Yesterday, I picked up "Fun Home: A Family Tragicomic," which I'll be reading for Gay and Lesbian Lit next semester. I must admit, as obvious as it may seem, the idea of reading ahead has never occurred to me. Marcy mentioned that she was going to try to get some reading done over winter break, and I thought, 'What a brilliant idea!! I can't ever think of something to read, and I'm always bored to tears at home!' and here I am.

This graphic memoir is the author's recollection of her sexually confused home, particularly in respect to her father, who died when she was twenty. He was hit by a truck--officially an accident, perhaps a suicide. Their family dynamic is very unique, and yet, I find it relatable despite completely different circumstances within my household.

Bechdel explains that her parents were both artists in multiple forms--her mother a pianist and actress, her father a literary scholar with a flair for interior design--and that often she interrupted their moments of escape.

"It's childish, perhaps, to grudge them the sustenance of their creative solitude, but it was all that sustained them, and was thus all-consuming. From their example, I learned quickly to feed myself. It was a vicious circle, though. The more gratification we found in our own geniuses, the more isolated we grew. Our home was like an artists' colony. We ate together, but otherwise were absorbed in our seperate pursuits. And in this isolation, our creativity took on an aspect of compulsion."

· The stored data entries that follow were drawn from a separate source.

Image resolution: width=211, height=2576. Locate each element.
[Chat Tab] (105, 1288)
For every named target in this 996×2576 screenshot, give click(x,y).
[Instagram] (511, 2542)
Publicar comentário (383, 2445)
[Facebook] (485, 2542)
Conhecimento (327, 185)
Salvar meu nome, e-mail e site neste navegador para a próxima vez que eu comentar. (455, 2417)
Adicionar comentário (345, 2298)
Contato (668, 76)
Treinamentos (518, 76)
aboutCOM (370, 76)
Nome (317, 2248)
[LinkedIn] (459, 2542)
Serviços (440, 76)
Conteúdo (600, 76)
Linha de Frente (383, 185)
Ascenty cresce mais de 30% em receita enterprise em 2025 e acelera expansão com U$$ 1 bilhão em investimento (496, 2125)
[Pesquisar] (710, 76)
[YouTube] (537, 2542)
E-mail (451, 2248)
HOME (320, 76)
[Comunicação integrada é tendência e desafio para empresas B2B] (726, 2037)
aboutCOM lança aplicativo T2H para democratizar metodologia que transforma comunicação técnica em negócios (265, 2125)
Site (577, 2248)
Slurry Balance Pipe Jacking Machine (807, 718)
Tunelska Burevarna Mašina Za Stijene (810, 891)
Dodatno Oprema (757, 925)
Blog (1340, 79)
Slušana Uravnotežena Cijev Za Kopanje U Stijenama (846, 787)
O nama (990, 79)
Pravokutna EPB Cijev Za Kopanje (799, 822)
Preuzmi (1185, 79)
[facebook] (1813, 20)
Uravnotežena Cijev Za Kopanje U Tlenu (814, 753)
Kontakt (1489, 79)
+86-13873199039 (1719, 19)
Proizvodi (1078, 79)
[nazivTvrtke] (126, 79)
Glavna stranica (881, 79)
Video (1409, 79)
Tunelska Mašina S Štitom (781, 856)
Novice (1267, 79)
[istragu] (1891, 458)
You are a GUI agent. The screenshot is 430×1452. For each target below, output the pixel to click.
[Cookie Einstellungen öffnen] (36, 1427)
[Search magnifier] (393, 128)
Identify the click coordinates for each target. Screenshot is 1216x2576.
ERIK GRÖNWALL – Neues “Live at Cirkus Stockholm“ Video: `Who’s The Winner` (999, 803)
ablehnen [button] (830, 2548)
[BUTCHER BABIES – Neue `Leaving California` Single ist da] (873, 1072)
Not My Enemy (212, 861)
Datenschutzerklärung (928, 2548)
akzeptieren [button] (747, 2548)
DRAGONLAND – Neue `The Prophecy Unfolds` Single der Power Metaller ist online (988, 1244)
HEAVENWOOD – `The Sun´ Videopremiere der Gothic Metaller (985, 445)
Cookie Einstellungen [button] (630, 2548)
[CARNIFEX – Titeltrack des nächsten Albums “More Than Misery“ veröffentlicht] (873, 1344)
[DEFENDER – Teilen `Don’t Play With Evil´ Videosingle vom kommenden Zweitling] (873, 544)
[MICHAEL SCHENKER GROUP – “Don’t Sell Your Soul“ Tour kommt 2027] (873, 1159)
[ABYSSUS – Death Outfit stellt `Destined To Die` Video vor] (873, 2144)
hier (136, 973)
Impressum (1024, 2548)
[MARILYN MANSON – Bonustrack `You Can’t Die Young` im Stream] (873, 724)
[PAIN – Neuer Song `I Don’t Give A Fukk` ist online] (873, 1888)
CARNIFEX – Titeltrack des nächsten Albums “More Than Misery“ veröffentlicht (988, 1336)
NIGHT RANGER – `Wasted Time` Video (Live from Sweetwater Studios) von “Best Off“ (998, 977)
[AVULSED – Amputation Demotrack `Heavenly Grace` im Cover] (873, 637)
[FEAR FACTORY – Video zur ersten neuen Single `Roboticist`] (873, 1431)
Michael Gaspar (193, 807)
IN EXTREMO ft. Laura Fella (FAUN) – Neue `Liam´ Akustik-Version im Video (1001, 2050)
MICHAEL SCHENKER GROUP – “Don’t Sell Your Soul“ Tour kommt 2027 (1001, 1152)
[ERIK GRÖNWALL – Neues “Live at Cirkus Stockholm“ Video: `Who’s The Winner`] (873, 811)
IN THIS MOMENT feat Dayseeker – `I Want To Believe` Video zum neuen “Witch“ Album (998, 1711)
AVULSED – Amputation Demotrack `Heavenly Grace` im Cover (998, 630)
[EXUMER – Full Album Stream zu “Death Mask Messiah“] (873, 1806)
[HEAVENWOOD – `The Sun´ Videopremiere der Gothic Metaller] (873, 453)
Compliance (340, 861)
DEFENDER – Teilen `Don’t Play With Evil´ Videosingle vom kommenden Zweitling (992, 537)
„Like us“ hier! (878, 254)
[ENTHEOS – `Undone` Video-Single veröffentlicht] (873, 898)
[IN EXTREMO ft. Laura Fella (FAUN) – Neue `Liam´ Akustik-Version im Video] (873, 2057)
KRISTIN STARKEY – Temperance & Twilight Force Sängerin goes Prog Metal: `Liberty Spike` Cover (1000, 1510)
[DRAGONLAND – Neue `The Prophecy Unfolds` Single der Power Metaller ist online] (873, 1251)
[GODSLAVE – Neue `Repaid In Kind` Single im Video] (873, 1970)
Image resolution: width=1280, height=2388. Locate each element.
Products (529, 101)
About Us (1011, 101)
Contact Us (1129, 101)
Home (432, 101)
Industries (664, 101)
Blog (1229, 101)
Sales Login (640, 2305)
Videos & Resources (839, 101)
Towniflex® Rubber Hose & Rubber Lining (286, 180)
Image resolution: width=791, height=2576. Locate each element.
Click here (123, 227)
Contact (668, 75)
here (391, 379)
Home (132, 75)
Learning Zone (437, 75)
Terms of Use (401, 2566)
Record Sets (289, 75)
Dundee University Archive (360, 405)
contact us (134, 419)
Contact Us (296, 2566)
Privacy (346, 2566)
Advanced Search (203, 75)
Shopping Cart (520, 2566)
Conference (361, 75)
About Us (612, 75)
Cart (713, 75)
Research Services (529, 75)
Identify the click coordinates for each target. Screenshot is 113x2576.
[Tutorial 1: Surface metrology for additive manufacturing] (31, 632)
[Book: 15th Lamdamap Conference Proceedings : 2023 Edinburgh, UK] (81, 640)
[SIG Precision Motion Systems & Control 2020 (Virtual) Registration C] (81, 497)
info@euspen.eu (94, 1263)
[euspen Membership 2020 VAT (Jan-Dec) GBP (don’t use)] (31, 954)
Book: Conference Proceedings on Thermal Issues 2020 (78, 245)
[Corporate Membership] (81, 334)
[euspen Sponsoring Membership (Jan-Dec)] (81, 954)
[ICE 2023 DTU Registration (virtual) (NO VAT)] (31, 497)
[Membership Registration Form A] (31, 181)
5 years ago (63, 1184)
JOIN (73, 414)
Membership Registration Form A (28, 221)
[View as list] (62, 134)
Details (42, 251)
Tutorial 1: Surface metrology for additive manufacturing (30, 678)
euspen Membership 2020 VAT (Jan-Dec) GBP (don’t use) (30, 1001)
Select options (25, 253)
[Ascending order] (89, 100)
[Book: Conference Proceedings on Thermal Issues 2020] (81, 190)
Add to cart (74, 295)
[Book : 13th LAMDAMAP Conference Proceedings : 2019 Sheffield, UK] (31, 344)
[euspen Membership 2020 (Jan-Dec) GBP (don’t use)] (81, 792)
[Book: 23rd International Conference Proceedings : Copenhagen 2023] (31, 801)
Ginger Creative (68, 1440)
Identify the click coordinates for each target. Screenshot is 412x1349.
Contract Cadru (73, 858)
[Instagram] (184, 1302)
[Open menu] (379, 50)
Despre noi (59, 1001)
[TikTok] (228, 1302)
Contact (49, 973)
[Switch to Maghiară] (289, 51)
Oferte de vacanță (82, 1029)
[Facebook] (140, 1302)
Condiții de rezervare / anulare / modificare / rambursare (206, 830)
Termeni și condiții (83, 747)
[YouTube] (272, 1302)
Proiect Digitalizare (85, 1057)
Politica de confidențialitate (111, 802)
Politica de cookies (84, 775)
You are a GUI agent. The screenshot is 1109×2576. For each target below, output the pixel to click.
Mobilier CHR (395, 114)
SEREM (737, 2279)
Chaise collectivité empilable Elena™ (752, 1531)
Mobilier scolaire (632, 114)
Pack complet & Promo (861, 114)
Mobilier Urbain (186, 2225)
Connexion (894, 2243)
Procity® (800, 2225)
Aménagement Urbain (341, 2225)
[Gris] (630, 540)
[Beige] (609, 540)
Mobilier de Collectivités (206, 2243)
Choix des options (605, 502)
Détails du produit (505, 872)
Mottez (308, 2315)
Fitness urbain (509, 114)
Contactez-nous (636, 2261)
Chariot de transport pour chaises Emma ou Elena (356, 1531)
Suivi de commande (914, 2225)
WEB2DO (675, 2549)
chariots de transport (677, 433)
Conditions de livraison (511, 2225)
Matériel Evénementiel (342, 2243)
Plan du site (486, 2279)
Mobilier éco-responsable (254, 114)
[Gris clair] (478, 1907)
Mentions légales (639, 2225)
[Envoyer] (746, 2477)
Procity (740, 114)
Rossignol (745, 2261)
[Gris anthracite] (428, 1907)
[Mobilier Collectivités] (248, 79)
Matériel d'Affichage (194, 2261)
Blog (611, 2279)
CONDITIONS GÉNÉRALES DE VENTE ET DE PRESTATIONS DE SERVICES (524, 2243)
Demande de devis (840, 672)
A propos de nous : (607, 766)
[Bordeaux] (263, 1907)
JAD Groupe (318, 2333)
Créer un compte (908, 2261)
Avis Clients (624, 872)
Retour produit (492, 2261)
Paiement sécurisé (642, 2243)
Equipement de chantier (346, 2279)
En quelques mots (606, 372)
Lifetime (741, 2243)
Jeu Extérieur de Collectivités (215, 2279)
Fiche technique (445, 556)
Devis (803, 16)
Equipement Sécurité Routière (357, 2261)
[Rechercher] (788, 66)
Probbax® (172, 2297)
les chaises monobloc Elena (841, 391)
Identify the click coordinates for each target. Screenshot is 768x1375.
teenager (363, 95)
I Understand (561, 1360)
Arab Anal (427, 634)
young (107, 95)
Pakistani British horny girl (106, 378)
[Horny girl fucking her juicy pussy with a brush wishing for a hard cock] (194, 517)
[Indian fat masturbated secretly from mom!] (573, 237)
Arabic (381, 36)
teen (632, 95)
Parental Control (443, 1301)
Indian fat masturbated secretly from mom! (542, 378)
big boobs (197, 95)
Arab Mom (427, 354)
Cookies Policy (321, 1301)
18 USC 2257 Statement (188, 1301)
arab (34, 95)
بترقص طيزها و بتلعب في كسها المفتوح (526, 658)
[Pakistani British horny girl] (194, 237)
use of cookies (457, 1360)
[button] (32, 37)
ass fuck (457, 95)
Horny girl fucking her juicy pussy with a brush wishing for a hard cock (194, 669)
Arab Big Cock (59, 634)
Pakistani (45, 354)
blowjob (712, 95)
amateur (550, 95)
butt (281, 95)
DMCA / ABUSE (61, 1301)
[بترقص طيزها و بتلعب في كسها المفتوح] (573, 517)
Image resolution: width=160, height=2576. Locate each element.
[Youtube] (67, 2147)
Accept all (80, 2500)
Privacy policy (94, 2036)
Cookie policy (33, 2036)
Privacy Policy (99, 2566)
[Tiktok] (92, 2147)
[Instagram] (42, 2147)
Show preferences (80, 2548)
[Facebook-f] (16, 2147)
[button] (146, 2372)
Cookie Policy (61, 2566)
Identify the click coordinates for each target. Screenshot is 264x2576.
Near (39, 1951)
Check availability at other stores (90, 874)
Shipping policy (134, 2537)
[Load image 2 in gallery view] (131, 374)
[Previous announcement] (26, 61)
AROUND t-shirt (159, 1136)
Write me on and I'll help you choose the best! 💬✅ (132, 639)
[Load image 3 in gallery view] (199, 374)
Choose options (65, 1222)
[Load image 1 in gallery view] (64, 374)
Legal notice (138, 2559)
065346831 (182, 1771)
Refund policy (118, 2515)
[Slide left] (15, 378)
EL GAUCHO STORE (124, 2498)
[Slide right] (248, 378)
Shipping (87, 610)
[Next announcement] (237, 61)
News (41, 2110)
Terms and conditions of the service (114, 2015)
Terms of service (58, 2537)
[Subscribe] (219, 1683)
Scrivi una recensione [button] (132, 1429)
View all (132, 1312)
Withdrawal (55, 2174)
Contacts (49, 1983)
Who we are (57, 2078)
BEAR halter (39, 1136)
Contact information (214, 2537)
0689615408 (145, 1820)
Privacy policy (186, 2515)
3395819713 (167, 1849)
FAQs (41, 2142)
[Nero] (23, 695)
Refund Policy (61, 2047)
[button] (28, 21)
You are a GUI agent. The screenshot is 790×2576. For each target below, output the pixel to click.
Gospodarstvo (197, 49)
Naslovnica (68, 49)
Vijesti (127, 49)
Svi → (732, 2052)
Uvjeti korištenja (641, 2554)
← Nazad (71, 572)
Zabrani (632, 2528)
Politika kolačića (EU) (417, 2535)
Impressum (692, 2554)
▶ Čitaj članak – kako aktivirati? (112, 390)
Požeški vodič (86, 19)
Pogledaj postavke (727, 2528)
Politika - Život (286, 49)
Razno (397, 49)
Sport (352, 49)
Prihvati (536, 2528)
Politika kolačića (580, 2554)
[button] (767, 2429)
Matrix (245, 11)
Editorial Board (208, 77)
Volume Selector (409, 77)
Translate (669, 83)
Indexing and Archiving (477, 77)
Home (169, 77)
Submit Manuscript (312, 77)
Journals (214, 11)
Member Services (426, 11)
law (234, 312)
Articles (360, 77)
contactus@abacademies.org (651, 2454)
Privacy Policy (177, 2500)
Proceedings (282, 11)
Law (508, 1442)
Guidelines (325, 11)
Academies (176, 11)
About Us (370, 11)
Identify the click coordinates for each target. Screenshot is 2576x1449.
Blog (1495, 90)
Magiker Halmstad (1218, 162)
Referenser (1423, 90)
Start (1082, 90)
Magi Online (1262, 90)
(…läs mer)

I see this so vividly in my own family. We are less of a unit and more several units coexisting in the same space. We don't hate each other. We don't necessarily like each other, but we certainly love each other with all of our hearts, and that stands for something, doesn't it?

She mentions another time that she feels as though there was an unspoken agreement that she would go on to live the artistic life that both of her parents gave up for a family. The unspoken request my parents seem to be making is interesting--it seems to me that they want me to do just as they have done, but WITHOUT that regret of giving something else up. It seems they want me to give up the same things, they just want me to "see" that it's worth it.

The problem, of course, is that my parents have accidently raised their polar opposites in children. While my brother maintains their political and religious beliefs, I honestly think (and hope...) that it's only a manner of time. I didn't consider other options until college; I'll consider him up in the air until he gets to college as well.

Basically, this book is very easy to fall into. It's easy to exchange your family's issues for those Alison brings up, and it's easy to remember those tiny psychological scars that parallel events left in you. This 'quick read' has a lot of depth, and I know that it will take two or three more quick reads through it to pick up half of the meaning in these anecdotes.

As a graphic narrative, it's a totally new genre for me, and I must say it is enjoyable. It forces me to see the story first and its typographical delivery second, with fair reason and to my advantage. It's definitely worth the read.